Humour is significant in disrupting power, subverting fear of control and authority through mockery
The purpose at the heart of such actions is not merely the ‘winnability’ of a campaign, but the disruption of the status quo to illustrate its vulnerability and impermanence. It also acts to solidify the ties between protestors through the dangers involved and the consequent need to stick together. Moreover, the creativity and organisation necessary in such actions empowers groups with a relative lack of power. With this in mind, the lack of value attributed to the creative arts by the current government (illustrated through the cuts to arts funding and their diminishing accessibility) poses a chilling threat. Creativity enables critique and protest, and the constant impetus to imagine a better world. How could we feel comfortable living in a society where this is devalued?
Just as the use of independent artistic expression in protest is not merely a tool or tactic but an act of resistance in itself, so the formation of protest groups is, in itself, an act of resistance that stands apart from their activity. I’ve come across many groups that challenge the selfishness and individualism promoted by neoliberalism simply by fostering significant social bonds.

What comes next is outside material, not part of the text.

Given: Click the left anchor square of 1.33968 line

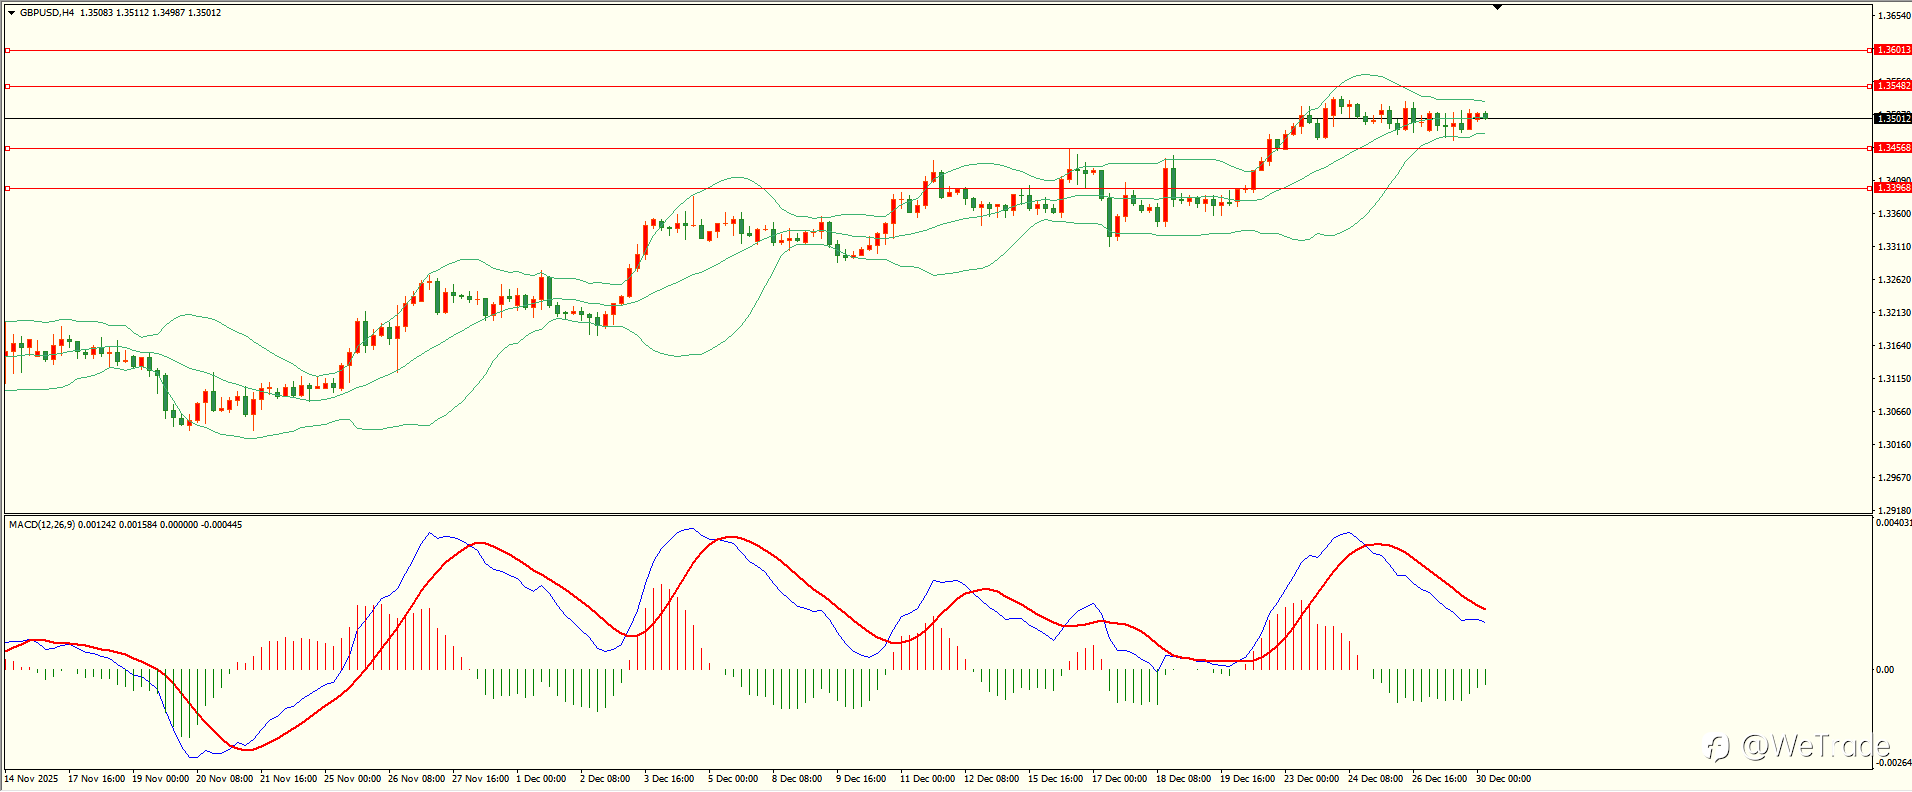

For instance, the ladies of the Muslim women’s community group I studied for my Master’s dissertation had immensely demanding lives and very limited financial resources, yet each prioritised providing emotional and practical support and advice for the other women in the group. This advice contributed to a process of collective empowerment and solidarity as a group, where they developed a consciousness of the many layers of oppression they were facing through supportive experience sharing.
In local groups, likewise, I have witnessed the importance successful campaigners place upon sharing their tactics with peers who are struggling. At a conference of local groups across the North of the country, many of the more successful groups planned skill-sharing sessions and swapped contact details with groups who were facing challenges.
The peer-to-peer skill sharing and knowledge exchange that is common in such groups is, crucially, exchanged in kind, rather than through the exchange of money. This both challenges the value placed on monetary systems of exchange and defies social hierarchy: skills useful to protest and resistance are not valued in terms dictated by qualification, income or social standing, but merely their contribution to the group’s central cause.
There is no doubt that the need for a strong, resilient and inspiring protest movement is sharply felt in today’s Britain. It’s easy to feel disheartened and disengaged from our social responsibility, but the work of local activists provides an optimistic picture that change is happening. Campaigning organisations act as a facilitator for this, contributing resources and enabling greater communication within and between protest groups and individual activists. The technology the organisation uses is exciting and innovative, yet it’s critical that we don’t allow these shiny new tools obfuscate the most significant power that protest provides us with: joining together as a collective with social responsibility, rejecting social divisions and asserting our collective imaginations to plan for a better world.